Problem to work on => With the pictures left out, reproduce exactly the lines from the one containing "Screen dimensions: 1452x940" through the final line of the entries.

%%

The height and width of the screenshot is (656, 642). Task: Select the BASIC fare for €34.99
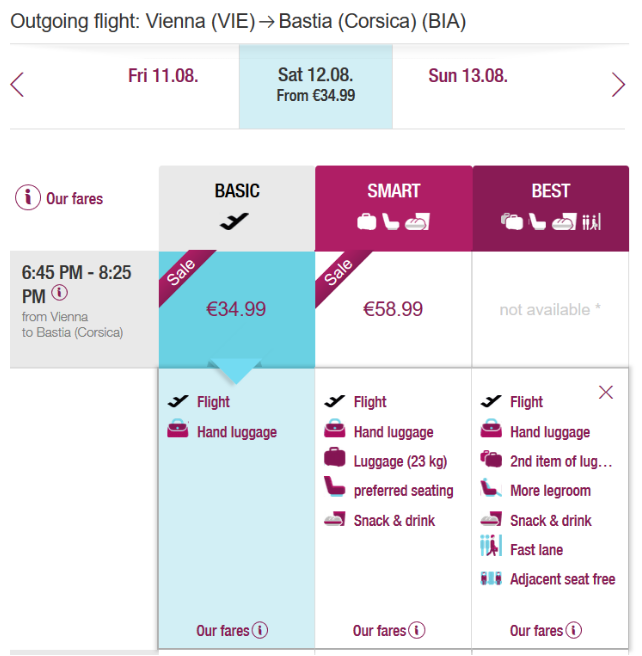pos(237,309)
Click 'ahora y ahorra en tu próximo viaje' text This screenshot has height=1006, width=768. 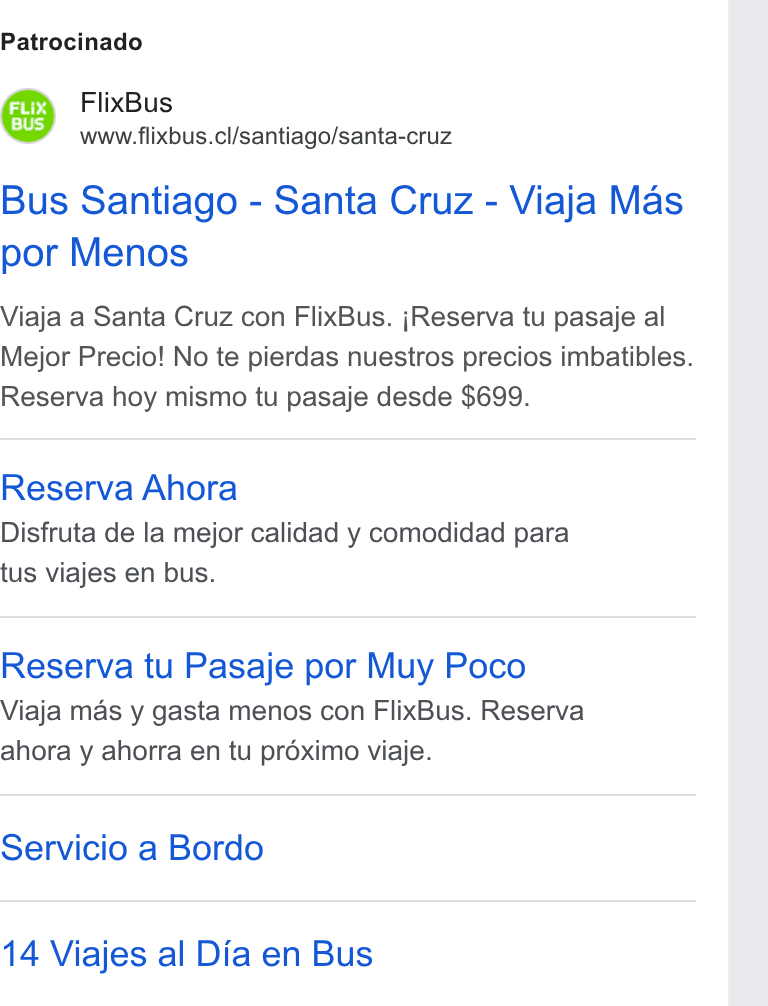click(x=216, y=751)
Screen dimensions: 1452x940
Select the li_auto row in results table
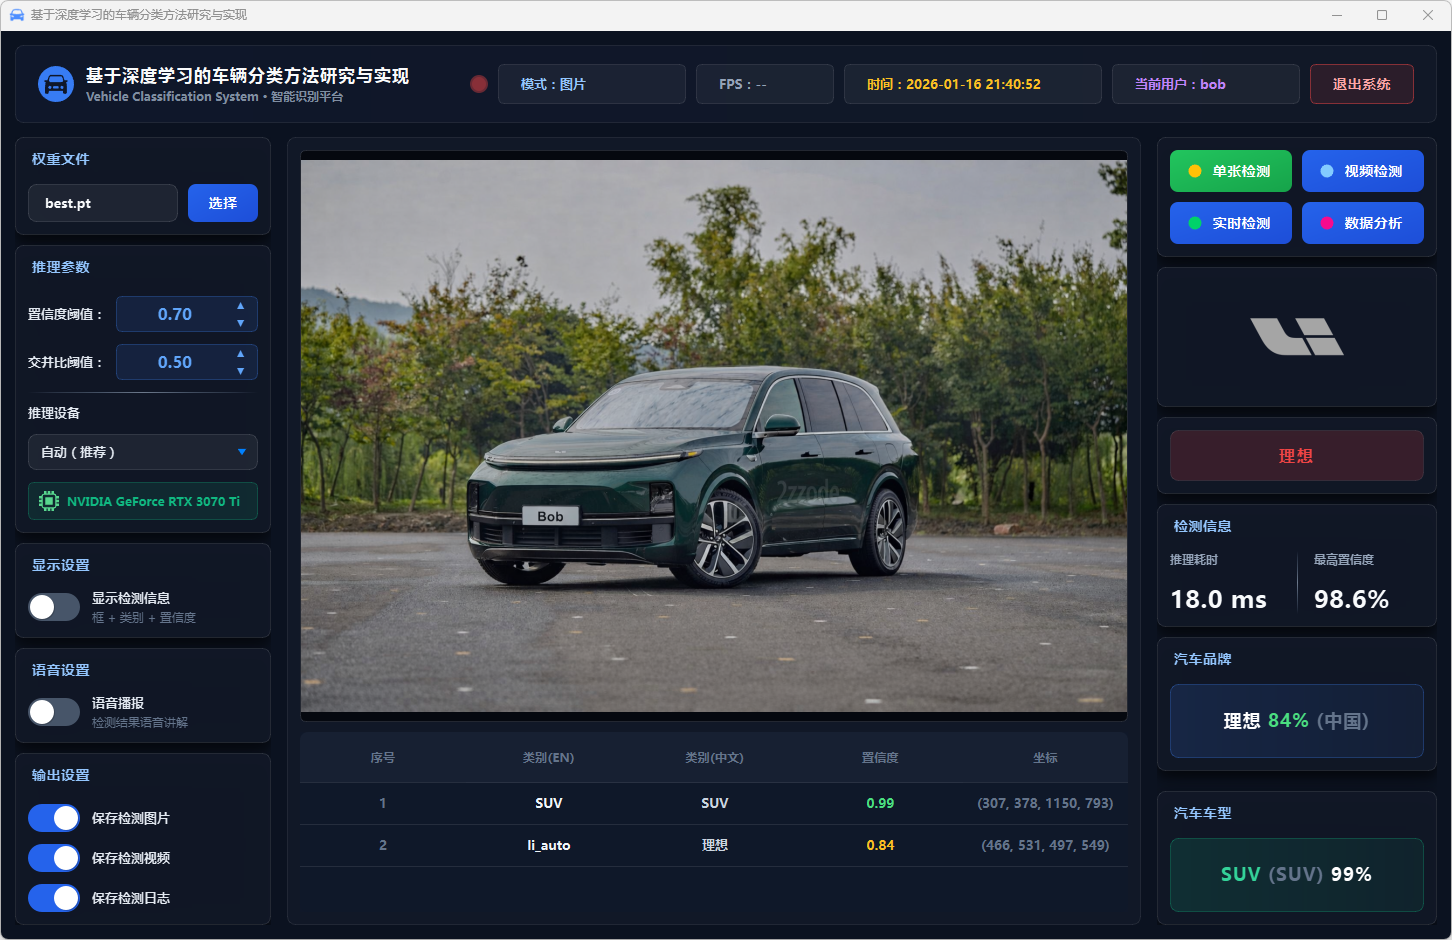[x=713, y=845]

%%

Exercise output =>
Screen dimensions: 1452x940
Select the li_auto row in results table
[x=713, y=845]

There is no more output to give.